**Problem 1:** In the theater announcement, who is named as director of the production that opens the 50th season?
**Problem 2:** Retype the stretch of the theater announcement from "Subtitled ‘A Trivial" through "and studied triviality’.", keeping every word and punctuation mark unchanged.

**Supplied text:**

====

Village Players is very excited to open our 50th season with Oscar Wilde’s peerless classic, The Importance of Being Earnest, directed by Anne Harper. It runs from Friday, September 8, until Saturday, September 30.

The seemingly respectable Jack and the dandy figure Algernon court Gwendolen Fairfax and Cecily Cardew. Having invented a reprobate ‘brother’, Ernest, Jack has led a double life in London using his sibling’s name. With much wit and great charm, Wilde satirizes and punctures the hypocrisy and artificiality of Victorian society. 

Subtitled ‘A Trivial Comedy for Serious People’, this theatrical gem was first performed in 1895, the same year as another masterpiece An Ideal Husband. In a letter to his friend Robert Ross, Wilde explained the philosophy of the play: ‘we should treat all trivial things very seriously, and all the serious things of life with sincere and studied triviality’.

Oscar Wilde

Born in Dublin on 16 October 1854, Oscar Wilde was a flamboyant and sparklingly witty Anglo-Irish playwright, poet and critic. ‘I put all my genius into my life, I put only my talent into my books’, he once said.

Wilde was on top of the world for a brief, shining, five years. He published his famous novel The Picture of Dorian Gray in 1890, the year before he fell in love with the much younger Lord Alfred Douglas. He then began a double life: winning fame and fortune with three hugely successful society comedies, Lady Windermere’s Fan (1892), An Ideal Husband (1895) and The Importance of Being Earnest (1895).

Shortly after the opening night of Earnest, Douglas’s father, the Marquis of Queensberry, left Wilde a handwritten note: “For Oscar Wilde, posing somdomite [sic].”. Wilde sued him for libel, lost, and was subsequently found guilty of gross indecency. He spent two years in prison, most of it in Reading Gaol, where he wrote De Profundis; in the month of his release he composed The Ballad of Reading Gaol. Both were published posthumously. Bankrupt and shunned by society, his health broken by imprisonment, he spent the rest of his life in Europe. He died in Paris on 30 November 1900 aged 46.

====

**Recorded information:**

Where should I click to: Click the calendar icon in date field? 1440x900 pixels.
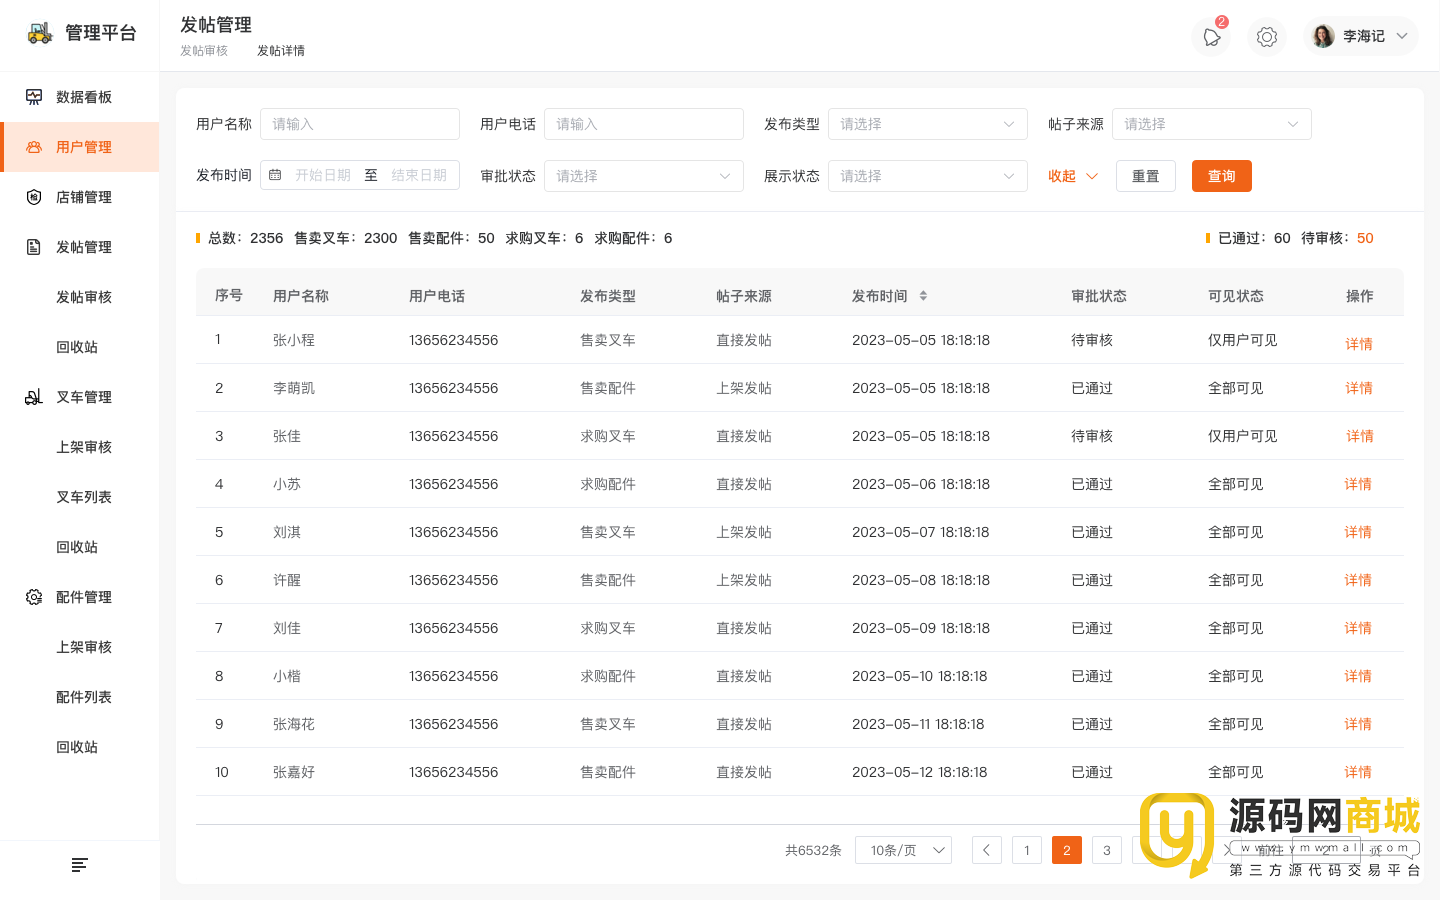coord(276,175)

====

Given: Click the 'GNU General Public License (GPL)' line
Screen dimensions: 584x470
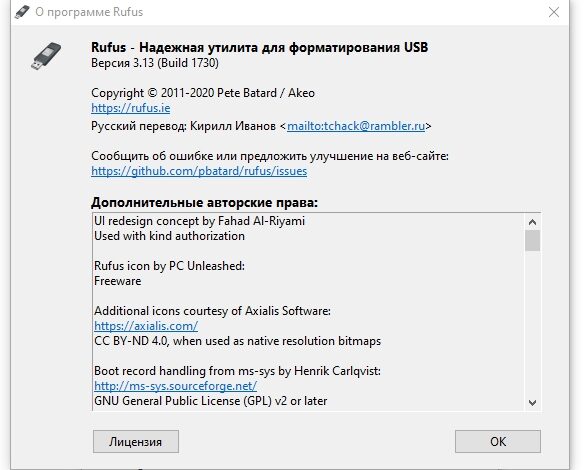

====

**Written response 1:** Anne Harper.

**Written response 2:**
Subtitled ‘A Trivial Comedy for Serious People’, this theatrical gem was first performed in 1895, the same year as another masterpiece An Ideal Husband. In a letter to his friend Robert Ross, Wilde explained the philosophy of the play: ‘we should treat all trivial things very seriously, and all the serious things of life with sincere and studied triviality’.